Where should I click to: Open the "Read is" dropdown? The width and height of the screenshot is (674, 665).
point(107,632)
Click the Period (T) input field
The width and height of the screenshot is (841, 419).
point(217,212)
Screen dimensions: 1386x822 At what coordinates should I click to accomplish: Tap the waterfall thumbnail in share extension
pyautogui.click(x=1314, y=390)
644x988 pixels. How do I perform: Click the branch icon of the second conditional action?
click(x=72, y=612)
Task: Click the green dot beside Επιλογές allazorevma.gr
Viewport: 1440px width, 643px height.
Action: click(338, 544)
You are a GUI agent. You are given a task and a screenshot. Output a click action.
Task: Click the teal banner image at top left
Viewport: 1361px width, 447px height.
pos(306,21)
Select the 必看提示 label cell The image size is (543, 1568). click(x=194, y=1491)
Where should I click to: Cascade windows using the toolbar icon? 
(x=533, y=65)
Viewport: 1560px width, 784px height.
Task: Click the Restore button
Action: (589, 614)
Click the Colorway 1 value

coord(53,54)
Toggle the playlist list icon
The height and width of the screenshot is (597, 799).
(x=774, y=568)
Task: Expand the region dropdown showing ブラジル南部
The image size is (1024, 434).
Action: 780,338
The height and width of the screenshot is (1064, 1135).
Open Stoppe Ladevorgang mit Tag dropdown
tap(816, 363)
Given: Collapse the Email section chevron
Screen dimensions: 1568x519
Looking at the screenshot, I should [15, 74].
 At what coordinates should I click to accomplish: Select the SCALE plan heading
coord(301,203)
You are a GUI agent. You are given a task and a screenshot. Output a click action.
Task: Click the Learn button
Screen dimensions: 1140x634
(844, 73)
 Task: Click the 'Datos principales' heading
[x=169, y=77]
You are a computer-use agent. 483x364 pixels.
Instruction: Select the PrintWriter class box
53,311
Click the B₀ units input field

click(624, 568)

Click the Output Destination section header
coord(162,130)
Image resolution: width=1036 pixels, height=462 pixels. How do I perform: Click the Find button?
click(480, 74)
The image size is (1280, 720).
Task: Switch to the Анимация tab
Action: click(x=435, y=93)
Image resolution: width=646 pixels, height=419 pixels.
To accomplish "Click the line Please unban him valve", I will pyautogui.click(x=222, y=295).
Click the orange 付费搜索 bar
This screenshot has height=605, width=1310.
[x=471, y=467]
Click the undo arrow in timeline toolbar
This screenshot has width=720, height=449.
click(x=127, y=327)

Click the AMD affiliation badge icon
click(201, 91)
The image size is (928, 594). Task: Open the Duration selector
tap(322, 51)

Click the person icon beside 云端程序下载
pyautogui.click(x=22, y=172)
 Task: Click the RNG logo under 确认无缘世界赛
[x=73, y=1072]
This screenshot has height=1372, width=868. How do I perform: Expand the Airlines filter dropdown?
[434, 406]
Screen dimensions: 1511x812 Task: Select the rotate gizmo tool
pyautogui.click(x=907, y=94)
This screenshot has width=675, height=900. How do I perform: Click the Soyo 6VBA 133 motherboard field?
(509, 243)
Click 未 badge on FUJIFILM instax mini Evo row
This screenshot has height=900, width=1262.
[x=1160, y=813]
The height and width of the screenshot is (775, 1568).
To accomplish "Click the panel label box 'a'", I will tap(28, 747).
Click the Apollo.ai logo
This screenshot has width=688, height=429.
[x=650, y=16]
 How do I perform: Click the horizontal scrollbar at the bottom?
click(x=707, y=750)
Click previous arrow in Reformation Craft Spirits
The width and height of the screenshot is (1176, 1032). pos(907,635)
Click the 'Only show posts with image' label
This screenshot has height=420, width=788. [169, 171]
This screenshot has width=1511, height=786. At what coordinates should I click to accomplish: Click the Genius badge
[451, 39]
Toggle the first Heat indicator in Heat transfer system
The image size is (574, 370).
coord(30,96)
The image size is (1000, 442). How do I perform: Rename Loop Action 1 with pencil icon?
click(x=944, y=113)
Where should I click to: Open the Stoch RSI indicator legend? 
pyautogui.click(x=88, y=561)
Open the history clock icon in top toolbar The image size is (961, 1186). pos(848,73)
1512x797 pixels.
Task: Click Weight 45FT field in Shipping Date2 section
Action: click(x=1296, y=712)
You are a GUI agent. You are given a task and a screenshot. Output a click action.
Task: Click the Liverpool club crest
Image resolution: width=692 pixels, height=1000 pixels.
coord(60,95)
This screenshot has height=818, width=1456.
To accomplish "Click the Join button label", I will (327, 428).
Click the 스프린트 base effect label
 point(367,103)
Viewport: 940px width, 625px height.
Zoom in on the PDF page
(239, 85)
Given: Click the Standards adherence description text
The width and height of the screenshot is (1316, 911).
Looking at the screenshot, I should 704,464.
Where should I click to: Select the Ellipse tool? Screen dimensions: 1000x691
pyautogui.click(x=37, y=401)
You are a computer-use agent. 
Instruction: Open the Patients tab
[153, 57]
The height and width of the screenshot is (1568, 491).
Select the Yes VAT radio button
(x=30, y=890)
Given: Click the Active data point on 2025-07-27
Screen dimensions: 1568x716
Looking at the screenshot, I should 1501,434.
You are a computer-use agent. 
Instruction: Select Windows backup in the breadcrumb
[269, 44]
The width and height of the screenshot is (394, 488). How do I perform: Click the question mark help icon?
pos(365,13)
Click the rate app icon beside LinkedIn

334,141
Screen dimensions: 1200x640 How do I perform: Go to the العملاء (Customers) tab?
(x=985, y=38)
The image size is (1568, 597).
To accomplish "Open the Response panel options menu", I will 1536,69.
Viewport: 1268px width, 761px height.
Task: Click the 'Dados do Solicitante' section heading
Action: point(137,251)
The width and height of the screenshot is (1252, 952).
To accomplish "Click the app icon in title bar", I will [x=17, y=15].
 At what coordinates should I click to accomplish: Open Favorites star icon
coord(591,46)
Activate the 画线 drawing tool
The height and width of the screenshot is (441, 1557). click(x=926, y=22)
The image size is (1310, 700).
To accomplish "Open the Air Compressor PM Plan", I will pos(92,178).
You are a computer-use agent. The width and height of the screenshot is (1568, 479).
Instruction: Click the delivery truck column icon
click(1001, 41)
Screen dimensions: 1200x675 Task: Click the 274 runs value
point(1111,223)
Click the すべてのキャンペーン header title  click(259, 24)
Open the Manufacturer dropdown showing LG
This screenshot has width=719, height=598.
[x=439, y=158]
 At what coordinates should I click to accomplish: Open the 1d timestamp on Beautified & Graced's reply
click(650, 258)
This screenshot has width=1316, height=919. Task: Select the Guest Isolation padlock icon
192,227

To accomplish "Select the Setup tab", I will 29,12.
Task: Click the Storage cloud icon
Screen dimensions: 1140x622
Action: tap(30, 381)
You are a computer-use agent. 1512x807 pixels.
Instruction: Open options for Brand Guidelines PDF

What this task involves
Restate word for word the entries above from the line with "Click the Output Destination section header" through the line with "Image resolution: width=646", inclusive, leaving out everything else.

Task solution
Click the Output Destination section header
coord(162,130)
Image resolution: width=1036 pixels, height=462 pixels. How do I perform: Click the Find button?
click(480, 74)
The image size is (1280, 720).
Task: Switch to the Анимация tab
Action: click(x=435, y=93)
Image resolution: width=646 pixels, height=419 pixels.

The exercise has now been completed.